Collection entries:
_ _ _ _ _

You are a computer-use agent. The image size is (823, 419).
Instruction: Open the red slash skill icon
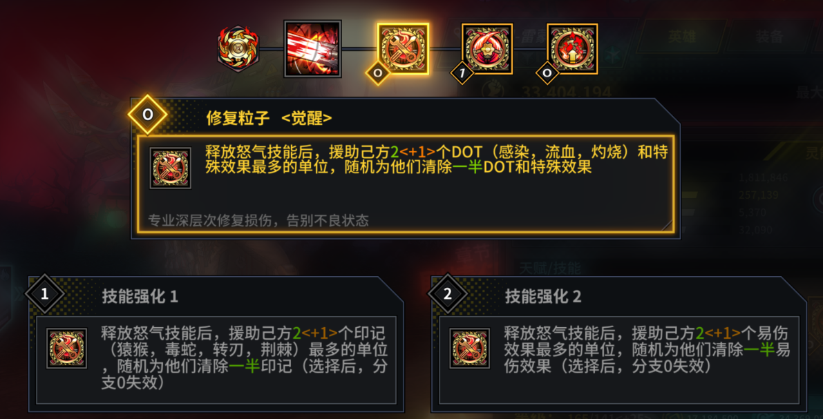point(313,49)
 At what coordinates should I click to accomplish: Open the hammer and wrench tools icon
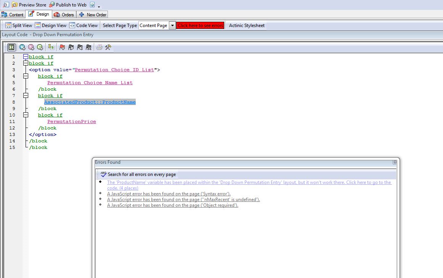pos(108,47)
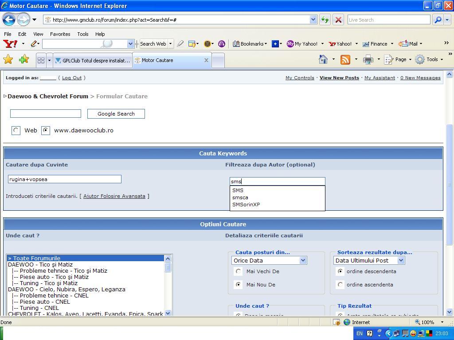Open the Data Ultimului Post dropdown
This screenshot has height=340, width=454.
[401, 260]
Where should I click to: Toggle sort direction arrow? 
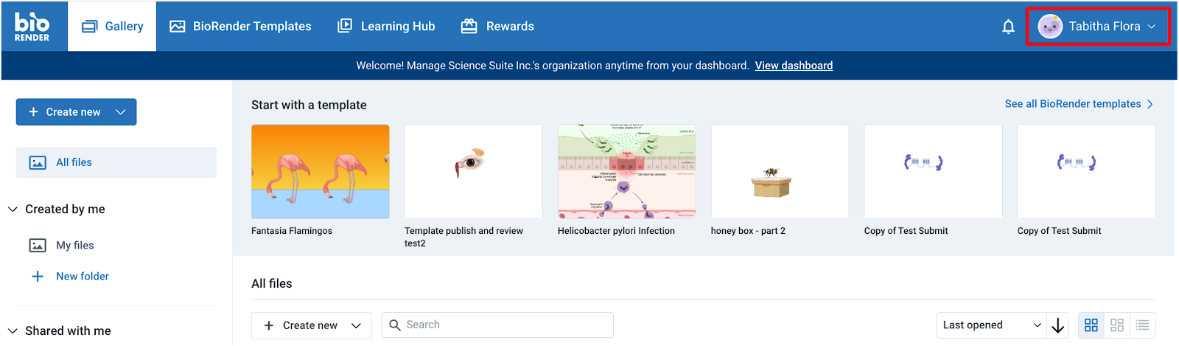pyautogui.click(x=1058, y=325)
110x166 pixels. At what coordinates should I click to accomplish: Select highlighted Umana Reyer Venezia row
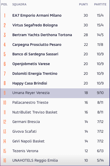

_ _ _ _ _

_Task directions_
Pictures are to be left out when the lines from the one containing "At what coordinates should I click to accomplish: Open" through the end of the records above are repeated exactly; no other line is wanted.

_Written solution_
 At what coordinates should I click to accomplish: Open the hammer and wrench tools icon
pos(108,47)
Open the Data Ultimului Post dropdown
This screenshot has height=340, width=454.
[401, 260]
Where should I click to: Toggle sort direction arrow? 
pyautogui.click(x=1058, y=325)
110x166 pixels. At what coordinates should I click to accomplish: Select highlighted Umana Reyer Venezia row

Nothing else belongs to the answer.